[Python-Dev] Divorcing str and unicode (no more implicit conversions).

"Martin v. Löwis" martin at v.loewis.de
Tue Oct 25 00:21:06 CEST 2005


Guido van Rossum wrote:
> Changing the APIs would be much work, although perhaps not impossible
> of Python 3000. For example, Raymond Hettinger's partition() API
> doesn't refer to indices at all, and can replace many uses of find()
> or index().

I think Neil's proposal is not to make them go away, but to implement
them less efficiently. For example, if the internal representation
is UTF-8, indexing requires linear time, as opposed to constant time.
If the internal representation is UTF-16, and you have a flag to
indicate whether there are any surrogates on the string, indexing
is constant if the flag is false, else linear.

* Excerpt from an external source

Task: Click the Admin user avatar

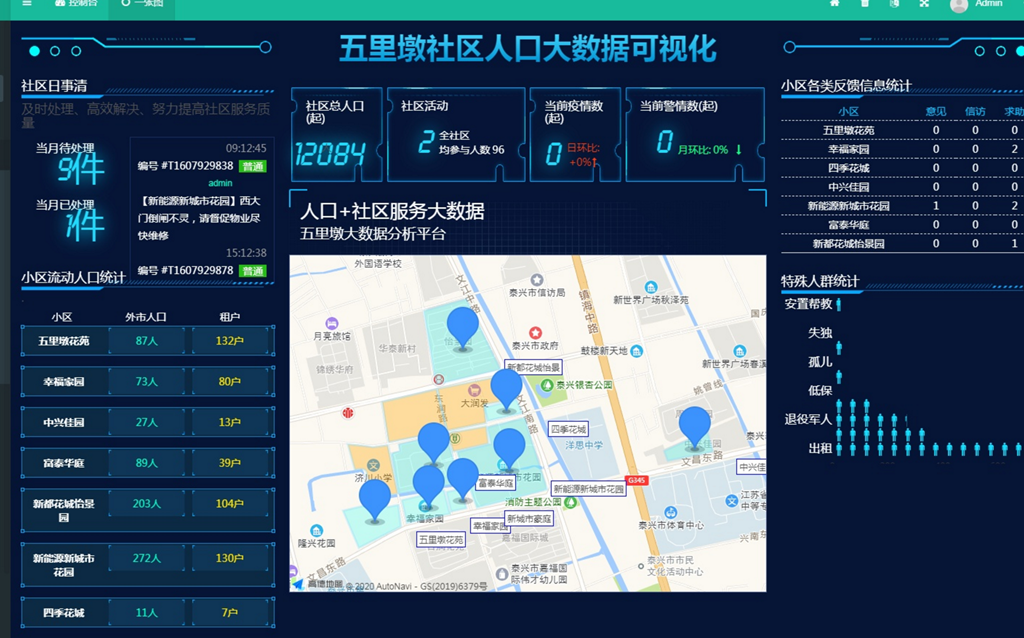Action: click(x=959, y=4)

> Perhaps we could provide a different kind of API to support the
> latter, perhaps based on a mutable character buffer data type without
> direct indexing?

There are different design goals conflicting here:
- some think: "all my data is ASCII, so I want to only use one
   byte per character".
- others think: "all my data goes to the Windows API, so I want
   to use 2 byte per character".
- yet others think: "I want all of Unicode, with proper, efficient
   indexing, so I want four bytes per char".

It's not so much a matter of API as a matter of internal
representation. The API doesn't have to change (except for the
very low-level C API that directly exposes Py_UNICODE*, perhaps).